Packing Heat
by Penny McCall, contemporary (2009)
Berkley, $7.99, ISBN 978-0-425-22805-0


Absurd, manic, and totally ridiculous, Packing Heat makes me smile despite my reservations. Wait, don't run out of the house to grab this book yet. If you are a picky reader - like me - you may want to hear both my good and bad opinions before you make up your mind.

The heroine Harmony Swift is an FBI agent, but true to the style of a typical heroine in a romance novel, at least 70 points is deducted from her IQ solely because she has a vagina. Our heroine turns vigilante when her mentor is captured by the bad guys and the rest of the FBI aren't running around hysterically like her while trying to save him. So she decides to spring hacker Cole Hackett out of jail as she thinks his whiz kid skills can help her track down the villains behind her mentor's kidnapping. Cole is a hacker who once helped the FBI only to see them throw him in jail, so he doesn't trust those folks now. Can Harmony convince him to help her?

From the first page, I begin to jot down notes on how Harmony is a complete failure as an FBI agent. By the last page of the first chapter, I have jotted down eight points, all filled with exclamation marks and scrawls that look suspiciously like "Kill that idiot!" In the first chapter alone, Harmony has to be told by Cole in two different occasions that they are being followed. Cole also manages to use the chain of his handcuffs as a wire around her neck, and she stupidly tells him that the key to the handcuffs is in that compartment... the same one where she keeps her gun.

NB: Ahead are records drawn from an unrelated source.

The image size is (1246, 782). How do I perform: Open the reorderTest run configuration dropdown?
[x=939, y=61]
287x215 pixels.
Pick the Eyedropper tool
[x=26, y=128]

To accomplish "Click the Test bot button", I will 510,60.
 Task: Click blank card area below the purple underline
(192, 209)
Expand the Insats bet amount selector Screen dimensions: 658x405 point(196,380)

Now, I'm sure FBI agents aren't expected to be infallible, but Harmony here is horrifically outsmarted by a more capable man who spent the last eight years pumping iron and trying not to drop the soap in the showers as opposed to getting FBI training. That is so embarrassing. Is Harmony like that weird guy in Office Space, in which they failed her during training but she just kept showing up for work every day until the other FBI agents began to believe that she was supposed to be an FBI agent like them?

This is when I realize that I have to stop taking down these notes and just accept the fact that Packing Heat is using female stupidity as a contrivance for hilarity. I'd never be able to get past the first half of this book unless I begin to have the lowest expectation of the heroine, the kind of expectation reserved usually for kids with special needs during a sports tournament - the kind where I clap my hands enthusiastically and scream "Bravo! Bravo! You go, girl!" when the heroine manages to cross the street without getting mowed down by a clown car.

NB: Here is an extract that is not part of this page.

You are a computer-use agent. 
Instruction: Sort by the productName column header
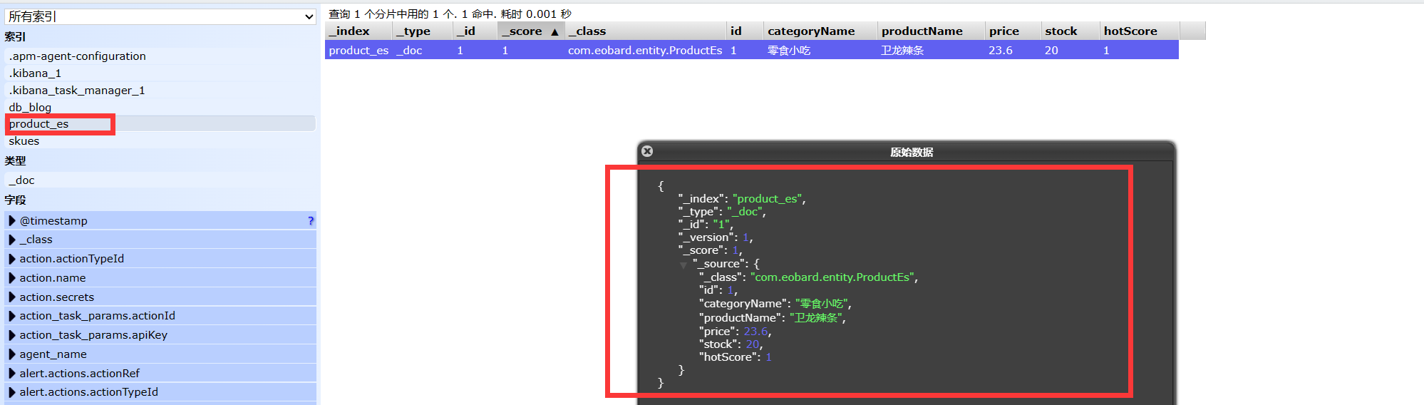[x=922, y=31]
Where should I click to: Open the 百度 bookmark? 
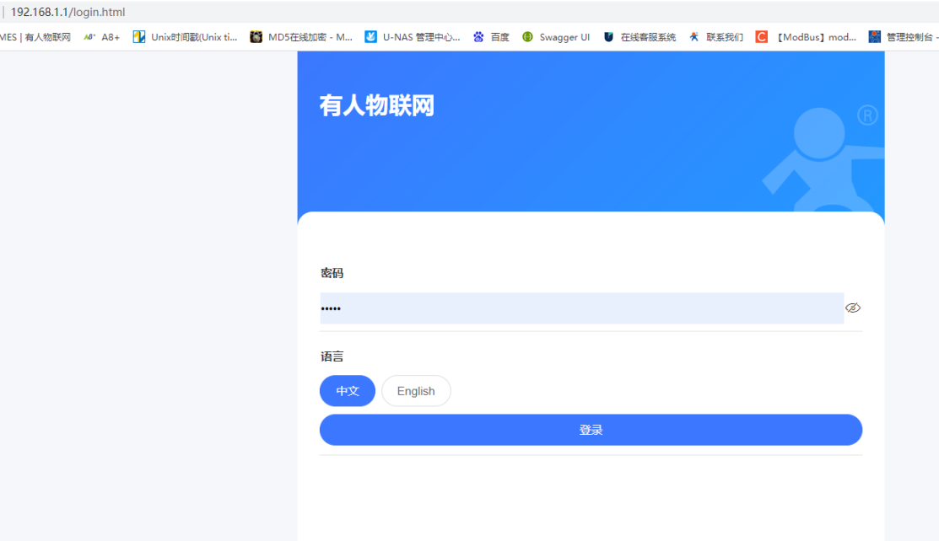[x=491, y=37]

The moment I do that, it is very easy to enjoy Packing Heat. I get plenty of vicarious cackles when the hero calls the heroine "FBI Barbie" and mocks her ineptness. Ms McCall as always has a great banter system down pat between her hero and her heroine. These two can go back and forth like two firecrackers in a hot night. It helps that the author knows that Harmony is as dumb as a gerbil - in this story, I'm told that her superiors refuse to let her move beyond her desk because they deem her an emotional headcase unprepared for field assignments. And despite the fact that she's more suited to selling popcorn in a sideshow than holding a gun and trying to make the world a better place, Harmony is self-aware enough to experience some character growth later in the story. It is also quite amusing how the villains of this story are a throwback to those spy novels in the 1980s and 1990s - let's just say that Ms McCall hasn't caught up with other authors when it comes to using terrorists du jour of today as villains in her espionage story.

So there you have it. Packing Heat is actually a pretty fun madcap caper if I do not take it seriously at all and after I manage to overcome my initial revulsion to incompetent nitwit heroines. Expect the stupid, embrace the stupid, enjoy the stupid.